_WHAT YOU SHOULD DO:_ Every record below must be written out exactly. Leave out the pictures.

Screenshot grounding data
------------------------------------------------
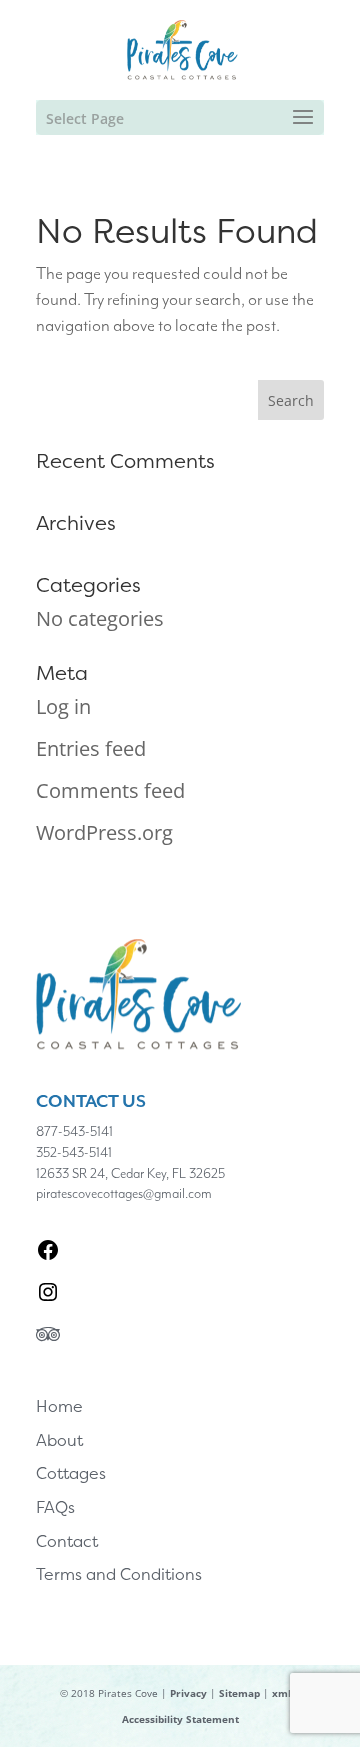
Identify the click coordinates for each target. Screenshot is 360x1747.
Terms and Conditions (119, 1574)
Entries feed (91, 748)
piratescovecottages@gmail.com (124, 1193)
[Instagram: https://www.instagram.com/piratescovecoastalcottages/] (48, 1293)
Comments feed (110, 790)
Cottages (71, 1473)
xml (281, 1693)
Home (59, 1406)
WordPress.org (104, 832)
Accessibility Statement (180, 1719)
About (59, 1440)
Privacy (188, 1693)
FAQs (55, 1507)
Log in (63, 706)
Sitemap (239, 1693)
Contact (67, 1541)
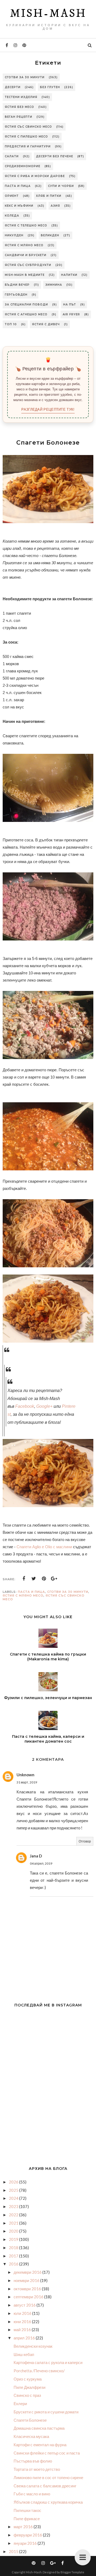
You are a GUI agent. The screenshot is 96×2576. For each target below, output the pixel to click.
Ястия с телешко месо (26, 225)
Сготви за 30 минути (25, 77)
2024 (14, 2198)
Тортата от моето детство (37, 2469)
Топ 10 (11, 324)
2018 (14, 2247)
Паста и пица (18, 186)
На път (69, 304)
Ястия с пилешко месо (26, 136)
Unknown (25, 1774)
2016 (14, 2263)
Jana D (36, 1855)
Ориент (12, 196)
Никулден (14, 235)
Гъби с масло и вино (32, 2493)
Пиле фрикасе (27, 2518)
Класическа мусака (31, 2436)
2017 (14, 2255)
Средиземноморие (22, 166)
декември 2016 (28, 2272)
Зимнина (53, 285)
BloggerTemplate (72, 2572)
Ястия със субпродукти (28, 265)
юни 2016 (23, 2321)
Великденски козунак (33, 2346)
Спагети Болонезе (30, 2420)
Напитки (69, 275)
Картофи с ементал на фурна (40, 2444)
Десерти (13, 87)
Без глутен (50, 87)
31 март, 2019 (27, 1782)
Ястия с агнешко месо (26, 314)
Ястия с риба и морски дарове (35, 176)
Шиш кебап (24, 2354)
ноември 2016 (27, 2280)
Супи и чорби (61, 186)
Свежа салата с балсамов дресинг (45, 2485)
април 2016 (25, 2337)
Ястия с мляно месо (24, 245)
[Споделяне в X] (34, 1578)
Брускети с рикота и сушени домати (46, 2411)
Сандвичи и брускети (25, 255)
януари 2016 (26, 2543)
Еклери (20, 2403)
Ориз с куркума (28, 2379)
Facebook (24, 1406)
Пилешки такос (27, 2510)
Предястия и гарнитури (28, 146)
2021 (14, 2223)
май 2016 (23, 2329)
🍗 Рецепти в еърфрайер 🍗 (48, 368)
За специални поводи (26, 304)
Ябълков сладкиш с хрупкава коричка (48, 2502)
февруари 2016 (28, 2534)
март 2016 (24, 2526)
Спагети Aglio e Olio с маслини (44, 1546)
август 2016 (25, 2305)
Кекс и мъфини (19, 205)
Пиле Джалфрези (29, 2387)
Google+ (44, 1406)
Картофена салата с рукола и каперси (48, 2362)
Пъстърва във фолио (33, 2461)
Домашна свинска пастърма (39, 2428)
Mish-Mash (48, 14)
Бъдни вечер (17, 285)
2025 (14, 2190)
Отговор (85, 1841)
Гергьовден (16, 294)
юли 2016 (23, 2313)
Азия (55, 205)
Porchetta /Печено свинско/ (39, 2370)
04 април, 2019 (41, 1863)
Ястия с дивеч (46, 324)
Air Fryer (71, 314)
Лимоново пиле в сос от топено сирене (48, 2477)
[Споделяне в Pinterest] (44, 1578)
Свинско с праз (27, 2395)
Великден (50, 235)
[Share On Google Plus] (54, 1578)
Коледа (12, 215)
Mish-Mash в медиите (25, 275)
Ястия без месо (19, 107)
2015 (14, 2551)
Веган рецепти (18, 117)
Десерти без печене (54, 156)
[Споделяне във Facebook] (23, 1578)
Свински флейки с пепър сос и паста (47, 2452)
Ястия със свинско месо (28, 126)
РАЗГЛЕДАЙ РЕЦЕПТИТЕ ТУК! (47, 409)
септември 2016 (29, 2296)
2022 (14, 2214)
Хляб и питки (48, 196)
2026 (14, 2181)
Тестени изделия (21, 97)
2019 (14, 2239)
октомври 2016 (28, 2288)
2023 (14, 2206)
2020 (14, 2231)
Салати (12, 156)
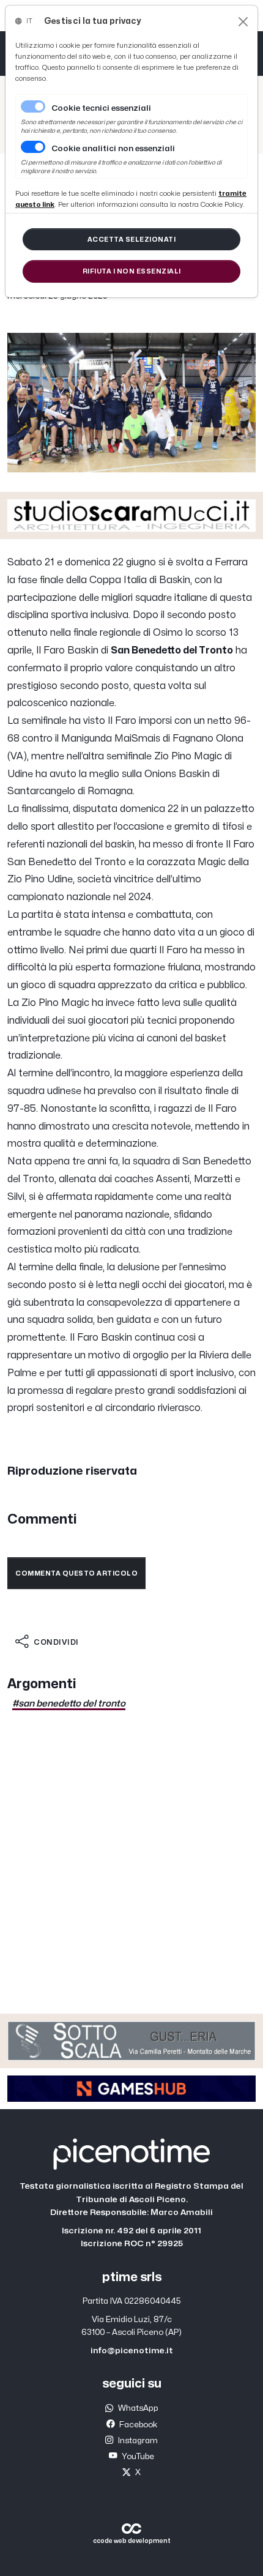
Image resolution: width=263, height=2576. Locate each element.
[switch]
------------------------------------------------
_RESULT:_
Identify the click coordinates for each target. Screenshot is 360x1747.
Terms and Conditions (119, 1574)
Entries feed (91, 748)
piratescovecottages@gmail.com (124, 1193)
[Instagram: https://www.instagram.com/piratescovecoastalcottages/] (48, 1293)
Comments feed (110, 790)
Cottages (71, 1473)
xml (281, 1693)
Home (59, 1406)
WordPress.org (104, 832)
Accessibility Statement (180, 1719)
About (59, 1440)
Privacy (188, 1693)
FAQs (55, 1507)
Log in (63, 706)
Sitemap (239, 1693)
Contact (67, 1541)
You are a GUI agent. The screenshot is 96×2576. For each target below, output the pixel to click.
Ястия с телешко месо (26, 225)
Сготви за 30 минути (25, 77)
2024 (14, 2198)
Тортата от моето детство (37, 2469)
Топ 10 (11, 324)
2018 (14, 2247)
Паста и пица (18, 186)
На път (69, 304)
Ястия с пилешко месо (26, 136)
Unknown (25, 1774)
2016 (14, 2263)
Jana D (36, 1855)
Ориент (12, 196)
Никулден (14, 235)
Гъби с масло и вино (32, 2493)
Пиле фрикасе (27, 2518)
Класическа мусака (31, 2436)
2017 (14, 2255)
Средиземноморие (22, 166)
декември 2016 (28, 2272)
Зимнина (53, 285)
BloggerTemplate (72, 2572)
Ястия със субпродукти (28, 265)
юни 2016 (23, 2321)
Великденски козунак (33, 2346)
Спагети Болонезе (30, 2420)
Напитки (69, 275)
Картофи с ементал на фурна (40, 2444)
Десерти (13, 87)
Без глутен (50, 87)
31 март, 2019 (27, 1782)
Ястия с агнешко месо (26, 314)
Ястия с риба и морски дарове (35, 176)
Шиш кебап (24, 2354)
ноември 2016 (27, 2280)
Супи и чорби (61, 186)
Свежа салата с балсамов дресинг (45, 2485)
април 2016 (25, 2337)
Ястия с мляно месо (24, 245)
[Споделяне в X] (34, 1578)
Брускети с рикота и сушени домати (46, 2411)
Сандвичи и брускети (25, 255)
януари 2016 (26, 2543)
Еклери (20, 2403)
Ориз с куркума (28, 2379)
Facebook (24, 1406)
Пилешки такос (27, 2510)
Предястия и гарнитури (28, 146)
2021 (14, 2223)
май 2016 (23, 2329)
🍗 Рецепти в еърфрайер 🍗 (48, 368)
За специални поводи (26, 304)
Ябълков сладкиш с хрупкава коричка (48, 2502)
февруари 2016 (28, 2534)
март 2016 (24, 2526)
Спагети Aglio e Olio с маслини (44, 1546)
август 2016 (25, 2305)
Кекс и мъфини (19, 205)
Пиле Джалфрези (29, 2387)
Google+ (44, 1406)
Картофена салата с рукола и каперси (48, 2362)
Пъстърва във фолио (33, 2461)
Домашна свинска пастърма (39, 2428)
Mish-Mash (48, 14)
Бъдни вечер (17, 285)
2025 (14, 2190)
Отговор (85, 1841)
Гергьовден (16, 294)
юли 2016 (23, 2313)
Азия (55, 205)
Porchetta /Печено свинско/ (39, 2370)
04 април, 2019 (41, 1863)
Ястия с дивеч (46, 324)
Air Fryer (71, 314)
Лимоново пиле в сос от топено сирене (48, 2477)
[Споделяне в Pinterest] (44, 1578)
Свинско с праз (27, 2395)
Великден (50, 235)
[Share On Google Plus] (54, 1578)
Коледа (12, 215)
Mish-Mash в медиите (25, 275)
Ястия без месо (19, 107)
2015 (14, 2551)
Веган рецепти (18, 117)
Десерти без печене (54, 156)
[Споделяне във Facebook] (23, 1578)
Свински флейки с пепър сос и паста (47, 2452)
Ястия със свинско месо (28, 126)
РАЗГЛЕДАЙ РЕЦЕПТИТЕ ТУК! (47, 409)
септември 2016 (29, 2296)
2022 (14, 2214)
Хляб и питки (48, 196)
2026 (14, 2181)
Тестени изделия (21, 97)
2019 (14, 2239)
октомври 2016 (28, 2288)
2023 (14, 2206)
2020 (14, 2231)
Салати (12, 156)
Image resolution: width=263, height=2576. Locate each element.
[switch]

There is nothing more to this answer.